5 of 6 people found the following review helpful
5.0 out of 5 stars The Way of All Minds Jan 31 2005
By Stan Persky - Published on Amazon.com
Format:Paperback
Although Michael Ignatieff is primarily known as a writer of intelligent books of accessible political theory, his short novel, "Scar Tissue," published more than a decade ago, is a beautifully observed, emotionally precise account of the fraying of minds, flesh, and relationships. It's one the earliest of several good books about the loss of a parent through Alzheimer's disease -- Ignatieff's novel is comparable to John Bayley's memoir of his wife, Iris Murdoch -- but it's more than that. Ignatieff's fiction-maybe-memoir (it has an intensely autobiographical feel) also presents an unsentimental, even merciless, portrait of the book's narrator and his relations with parents, spouse, and others. Again and again, I was struck, and moved by, the psychological accuracy of the book, and the writer's courage in facing up to not only a lot of the "big questions," but to the cost of one's own self-deceptions.

Scar Tissue got a modicum of attention when it first appeared, but I've long had the sense that it deserves many more readers. In addition to all else, I'd put it on any list of "Best Canadian Novels" of the last 15 years.

2 of 3 people found the following review helpful
5.0 out of 5 stars a beautiful and brave novel Nov 20 2004
By Melanie - Published on Amazon.com
Michael Ignatieff's novel is written from the perspective of a son who has a mother with a family with a history of dementia. The title reflects the fact that scan of the brain shows scar tissue, and this is how her condition is first diagnoised. The son, the protagonist, is a philosophy professor who has successfully started a life of his own, complete with a very satisfying career and a family of his own. The novel captures the story of his mother, father, and his brother and their experiences in dealing with the mother's diagnosis of premature senile dementia and the progression of her condition.

Stored data entries:
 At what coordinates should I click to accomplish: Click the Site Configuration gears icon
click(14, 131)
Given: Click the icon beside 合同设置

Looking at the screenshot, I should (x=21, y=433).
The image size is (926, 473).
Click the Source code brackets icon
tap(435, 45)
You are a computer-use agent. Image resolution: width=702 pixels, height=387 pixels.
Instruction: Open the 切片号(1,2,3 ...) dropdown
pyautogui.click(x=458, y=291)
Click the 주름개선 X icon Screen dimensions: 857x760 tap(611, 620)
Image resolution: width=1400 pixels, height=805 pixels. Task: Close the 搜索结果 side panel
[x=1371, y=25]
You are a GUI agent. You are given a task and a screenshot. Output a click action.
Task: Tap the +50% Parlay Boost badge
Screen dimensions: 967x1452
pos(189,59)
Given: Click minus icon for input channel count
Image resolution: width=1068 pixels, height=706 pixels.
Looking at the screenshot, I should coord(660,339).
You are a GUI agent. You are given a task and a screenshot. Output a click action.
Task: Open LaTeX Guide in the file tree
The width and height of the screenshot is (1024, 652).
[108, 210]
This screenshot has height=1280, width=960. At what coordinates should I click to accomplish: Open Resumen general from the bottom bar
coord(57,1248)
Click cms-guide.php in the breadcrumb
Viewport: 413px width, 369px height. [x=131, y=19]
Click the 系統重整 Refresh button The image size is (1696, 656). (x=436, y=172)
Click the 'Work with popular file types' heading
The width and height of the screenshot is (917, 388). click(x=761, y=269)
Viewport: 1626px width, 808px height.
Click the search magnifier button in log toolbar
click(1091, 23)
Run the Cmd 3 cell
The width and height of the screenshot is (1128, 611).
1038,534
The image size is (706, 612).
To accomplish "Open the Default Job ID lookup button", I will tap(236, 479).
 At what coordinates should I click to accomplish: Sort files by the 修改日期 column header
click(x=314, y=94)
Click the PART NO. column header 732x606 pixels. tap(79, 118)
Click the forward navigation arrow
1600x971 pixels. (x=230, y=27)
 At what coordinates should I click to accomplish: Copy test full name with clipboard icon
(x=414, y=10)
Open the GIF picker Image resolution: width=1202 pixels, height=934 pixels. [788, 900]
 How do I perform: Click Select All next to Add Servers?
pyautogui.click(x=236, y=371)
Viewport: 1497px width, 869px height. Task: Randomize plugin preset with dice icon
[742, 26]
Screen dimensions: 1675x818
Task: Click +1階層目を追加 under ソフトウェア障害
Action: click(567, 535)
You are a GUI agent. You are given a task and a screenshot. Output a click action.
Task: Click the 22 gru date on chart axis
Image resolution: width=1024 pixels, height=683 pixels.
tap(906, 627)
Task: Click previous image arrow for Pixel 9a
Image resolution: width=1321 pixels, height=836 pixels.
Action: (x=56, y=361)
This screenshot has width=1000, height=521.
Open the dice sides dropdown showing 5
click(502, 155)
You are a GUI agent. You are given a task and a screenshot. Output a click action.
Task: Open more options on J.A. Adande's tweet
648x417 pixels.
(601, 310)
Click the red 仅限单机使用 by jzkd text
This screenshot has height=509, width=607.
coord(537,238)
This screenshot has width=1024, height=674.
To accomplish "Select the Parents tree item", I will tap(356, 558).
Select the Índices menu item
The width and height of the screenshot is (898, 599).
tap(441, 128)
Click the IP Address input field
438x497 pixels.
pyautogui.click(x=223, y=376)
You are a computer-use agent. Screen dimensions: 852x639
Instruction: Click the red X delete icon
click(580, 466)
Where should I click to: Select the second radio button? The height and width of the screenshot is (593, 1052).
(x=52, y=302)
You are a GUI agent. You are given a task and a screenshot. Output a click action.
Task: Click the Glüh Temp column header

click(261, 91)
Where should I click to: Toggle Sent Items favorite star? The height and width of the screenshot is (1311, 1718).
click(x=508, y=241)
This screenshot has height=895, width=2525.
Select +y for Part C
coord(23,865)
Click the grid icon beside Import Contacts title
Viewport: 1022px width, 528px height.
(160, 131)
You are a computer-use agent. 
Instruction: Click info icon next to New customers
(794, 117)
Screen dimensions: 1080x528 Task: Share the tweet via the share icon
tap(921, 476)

**CHECK YOUR UNDERSTANDING**:
A) According to the Scar Tissue reviews, why does the novel carry the title "Scar Tissue"?
B) In the Scar Tissue reviews, which three things does the first reviewer say the novel shows fraying?

**EXERCISE RESPONSES**:
A) The title reflects the fact that a scan of the brain shows scar tissue. This is how the mother's condition is first diagnosed.

B) Minds, flesh, and relationships.